**Exercise objective:**
Transcribe each record exactly. Include every one.
--------------------------------------------------
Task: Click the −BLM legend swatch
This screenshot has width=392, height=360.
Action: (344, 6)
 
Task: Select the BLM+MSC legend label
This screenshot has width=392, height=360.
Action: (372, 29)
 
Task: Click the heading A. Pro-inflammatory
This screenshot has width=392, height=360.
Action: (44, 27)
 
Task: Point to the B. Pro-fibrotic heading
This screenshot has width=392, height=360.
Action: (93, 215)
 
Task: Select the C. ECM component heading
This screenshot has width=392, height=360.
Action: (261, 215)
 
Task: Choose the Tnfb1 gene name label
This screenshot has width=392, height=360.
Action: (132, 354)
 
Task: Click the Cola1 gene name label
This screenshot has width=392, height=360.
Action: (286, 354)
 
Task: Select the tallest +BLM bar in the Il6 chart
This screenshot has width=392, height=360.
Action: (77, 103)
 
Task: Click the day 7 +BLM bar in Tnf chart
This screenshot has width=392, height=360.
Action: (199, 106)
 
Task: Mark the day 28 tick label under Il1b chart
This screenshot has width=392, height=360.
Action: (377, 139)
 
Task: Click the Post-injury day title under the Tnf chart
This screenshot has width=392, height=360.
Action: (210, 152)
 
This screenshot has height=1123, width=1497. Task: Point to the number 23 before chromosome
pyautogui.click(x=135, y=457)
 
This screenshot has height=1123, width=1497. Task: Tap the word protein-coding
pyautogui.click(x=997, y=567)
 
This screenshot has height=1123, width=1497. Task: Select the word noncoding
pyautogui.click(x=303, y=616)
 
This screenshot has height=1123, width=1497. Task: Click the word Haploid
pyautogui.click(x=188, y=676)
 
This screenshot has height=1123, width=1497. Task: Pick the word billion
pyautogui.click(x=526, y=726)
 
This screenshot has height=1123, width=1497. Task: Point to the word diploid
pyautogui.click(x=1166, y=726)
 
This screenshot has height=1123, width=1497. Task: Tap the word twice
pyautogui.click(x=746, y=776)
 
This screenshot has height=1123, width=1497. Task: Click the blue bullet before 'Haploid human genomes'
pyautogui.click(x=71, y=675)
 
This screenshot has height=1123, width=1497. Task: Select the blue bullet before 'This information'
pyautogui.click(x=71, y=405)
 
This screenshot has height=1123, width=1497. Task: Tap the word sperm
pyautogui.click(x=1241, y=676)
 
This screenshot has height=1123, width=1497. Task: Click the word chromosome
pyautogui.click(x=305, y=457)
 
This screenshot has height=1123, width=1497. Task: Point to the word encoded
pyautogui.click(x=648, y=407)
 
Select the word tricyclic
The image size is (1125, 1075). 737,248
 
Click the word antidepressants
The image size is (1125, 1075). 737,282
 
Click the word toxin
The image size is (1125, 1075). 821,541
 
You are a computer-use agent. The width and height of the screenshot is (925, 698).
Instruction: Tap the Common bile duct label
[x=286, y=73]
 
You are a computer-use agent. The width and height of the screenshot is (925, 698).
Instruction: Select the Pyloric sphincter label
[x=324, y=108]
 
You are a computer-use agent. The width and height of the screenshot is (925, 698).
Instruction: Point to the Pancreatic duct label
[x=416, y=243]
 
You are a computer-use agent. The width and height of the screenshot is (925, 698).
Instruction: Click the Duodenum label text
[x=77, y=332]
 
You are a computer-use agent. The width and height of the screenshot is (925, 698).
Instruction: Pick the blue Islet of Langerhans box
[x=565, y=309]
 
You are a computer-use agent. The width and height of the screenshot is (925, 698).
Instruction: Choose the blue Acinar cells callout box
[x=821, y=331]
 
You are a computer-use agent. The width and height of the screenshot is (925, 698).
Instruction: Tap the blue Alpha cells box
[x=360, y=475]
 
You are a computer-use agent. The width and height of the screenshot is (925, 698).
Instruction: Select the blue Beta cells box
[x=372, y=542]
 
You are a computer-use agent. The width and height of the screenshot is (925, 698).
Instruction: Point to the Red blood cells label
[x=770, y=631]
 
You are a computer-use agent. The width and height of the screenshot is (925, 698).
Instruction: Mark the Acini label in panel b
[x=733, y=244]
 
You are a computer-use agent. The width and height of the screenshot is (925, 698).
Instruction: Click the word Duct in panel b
--------------------------------------------------
**Solution to the exercise:**
Task: Click the −BLM legend swatch
This screenshot has width=392, height=360.
Action: (344, 6)
 
Task: Select the BLM+MSC legend label
This screenshot has width=392, height=360.
Action: (372, 29)
 
Task: Click the heading A. Pro-inflammatory
This screenshot has width=392, height=360.
Action: (44, 27)
 
Task: Point to the B. Pro-fibrotic heading
This screenshot has width=392, height=360.
Action: (93, 215)
 
Task: Select the C. ECM component heading
This screenshot has width=392, height=360.
Action: (261, 215)
 
Task: Choose the Tnfb1 gene name label
This screenshot has width=392, height=360.
Action: (132, 354)
 
Task: Click the Cola1 gene name label
This screenshot has width=392, height=360.
Action: (286, 354)
 
Task: Select the tallest +BLM bar in the Il6 chart
This screenshot has width=392, height=360.
Action: (77, 103)
 
Task: Click the day 7 +BLM bar in Tnf chart
This screenshot has width=392, height=360.
Action: (199, 106)
 
Task: Mark the day 28 tick label under Il1b chart
This screenshot has width=392, height=360.
Action: (377, 139)
 
Task: Click the Post-injury day title under the Tnf chart
This screenshot has width=392, height=360.
Action: (210, 152)
 
This screenshot has height=1123, width=1497. Task: Point to the number 23 before chromosome
pyautogui.click(x=135, y=457)
 
This screenshot has height=1123, width=1497. Task: Tap the word protein-coding
pyautogui.click(x=997, y=567)
 
This screenshot has height=1123, width=1497. Task: Select the word noncoding
pyautogui.click(x=303, y=616)
 
This screenshot has height=1123, width=1497. Task: Click the word Haploid
pyautogui.click(x=188, y=676)
 
This screenshot has height=1123, width=1497. Task: Pick the word billion
pyautogui.click(x=526, y=726)
 
This screenshot has height=1123, width=1497. Task: Point to the word diploid
pyautogui.click(x=1166, y=726)
 
This screenshot has height=1123, width=1497. Task: Tap the word twice
pyautogui.click(x=746, y=776)
 
This screenshot has height=1123, width=1497. Task: Click the blue bullet before 'Haploid human genomes'
pyautogui.click(x=71, y=675)
 
This screenshot has height=1123, width=1497. Task: Select the blue bullet before 'This information'
pyautogui.click(x=71, y=405)
 
This screenshot has height=1123, width=1497. Task: Tap the word sperm
pyautogui.click(x=1241, y=676)
 
This screenshot has height=1123, width=1497. Task: Click the word chromosome
pyautogui.click(x=305, y=457)
 
This screenshot has height=1123, width=1497. Task: Point to the word encoded
pyautogui.click(x=648, y=407)
 
Select the word tricyclic
The image size is (1125, 1075). 737,248
 
Click the word antidepressants
The image size is (1125, 1075). 737,282
 
Click the word toxin
The image size is (1125, 1075). 821,541
 
You are a computer-use agent. The width and height of the screenshot is (925, 698).
Instruction: Tap the Common bile duct label
[x=286, y=73]
 
You are a computer-use agent. The width and height of the screenshot is (925, 698).
Instruction: Select the Pyloric sphincter label
[x=324, y=108]
 
You are a computer-use agent. The width and height of the screenshot is (925, 698).
Instruction: Point to the Pancreatic duct label
[x=416, y=243]
 
You are a computer-use agent. The width and height of the screenshot is (925, 698).
Instruction: Click the Duodenum label text
[x=77, y=332]
 
You are a computer-use agent. The width and height of the screenshot is (925, 698).
Instruction: Pick the blue Islet of Langerhans box
[x=565, y=309]
 
You are a computer-use agent. The width and height of the screenshot is (925, 698).
Instruction: Choose the blue Acinar cells callout box
[x=821, y=331]
 
You are a computer-use agent. The width and height of the screenshot is (925, 698).
Instruction: Tap the blue Alpha cells box
[x=360, y=475]
 
You are a computer-use agent. The width and height of the screenshot is (925, 698).
Instruction: Select the blue Beta cells box
[x=372, y=542]
 
You are a computer-use agent. The width and height of the screenshot is (925, 698).
Instruction: Point to the Red blood cells label
[x=770, y=631]
 
You are a computer-use agent. The width and height of the screenshot is (925, 698).
Instruction: Mark the Acini label in panel b
[x=733, y=244]
 
You are a computer-use agent. The width and height of the screenshot is (925, 698).
Instruction: Click the word Duct in panel b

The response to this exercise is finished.